Problems to solve
a – Reproduce everything in the observability article from "Logging, Metrics, and" down to "seconds are going.".
b – Resume the article on logging, metrics, and tracing and continue it from the point where it stops.

Extracted text

Logging, Metrics, and Tracing: The Three Pillars of Observability
Your API is slow. P99 latency is 3 seconds. You check the logs. Thousands of lines. You grep for errors. Nothing obvious. You check the metrics. CPU is fine. Memory is fine. Database connections are fine. You have no idea where the 3 seconds are going.
This is the observability gap. You have data but not understanding. Observability is not about collecting more data - it is about collecting the right data and being able to ask arbitrary questions about your system’s behavior.
The three pillars
Logs: Discrete events with context. “User 123 logged in at 10:30:01.” “Payment failed: insufficient funds.” Logs are the most detailed but also the most expensive to store and query.
Metrics: Numeric measurements over time. Request rate, error rate, latency percentiles, CPU usage. Metrics are cheap to store and fast to query, but they aggregate away detail.
Traces: The path of a request through a distributed system. A trace shows which services were called, in what order, and how long each took. Traces connect the dots between logs and metrics.

Supplied information
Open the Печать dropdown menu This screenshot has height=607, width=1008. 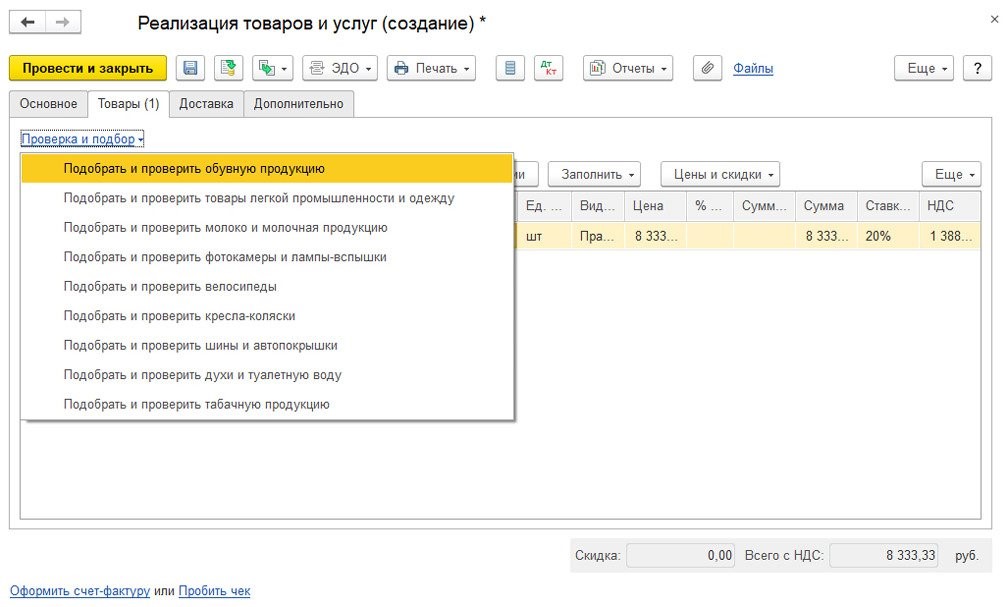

Answers to each task
a –
Logging, Metrics, and Tracing: The Three Pillars of Observability
Your API is slow. P99 latency is 3 seconds. You check the logs. Thousands of lines. You grep for errors. Nothing obvious. You check the metrics. CPU is fine. Memory is fine. Database connections are fine. You have no idea where the 3 seconds are going.

b –
The three pillars are complementary. Metrics alert you that something is wrong. Traces show you where. Logs tell you why.
Logging
Structured logging
Unstructured logs are hard to query:
2024-01-15 10:30:01 ERROR Payment failed for user 123: insufficient funds
Structured logs are JSON (or another structured format):
{"timestamp": "2024-01-15T10:30:01Z", "level": "ERROR", "event": "payment_failed", "user_id": 123, "reason": "insufficient_funds", "amount": 50.00}
Structured logs can be queried, filtered, and aggregated. You can find all payment failures for a specific user, or count failures by reason.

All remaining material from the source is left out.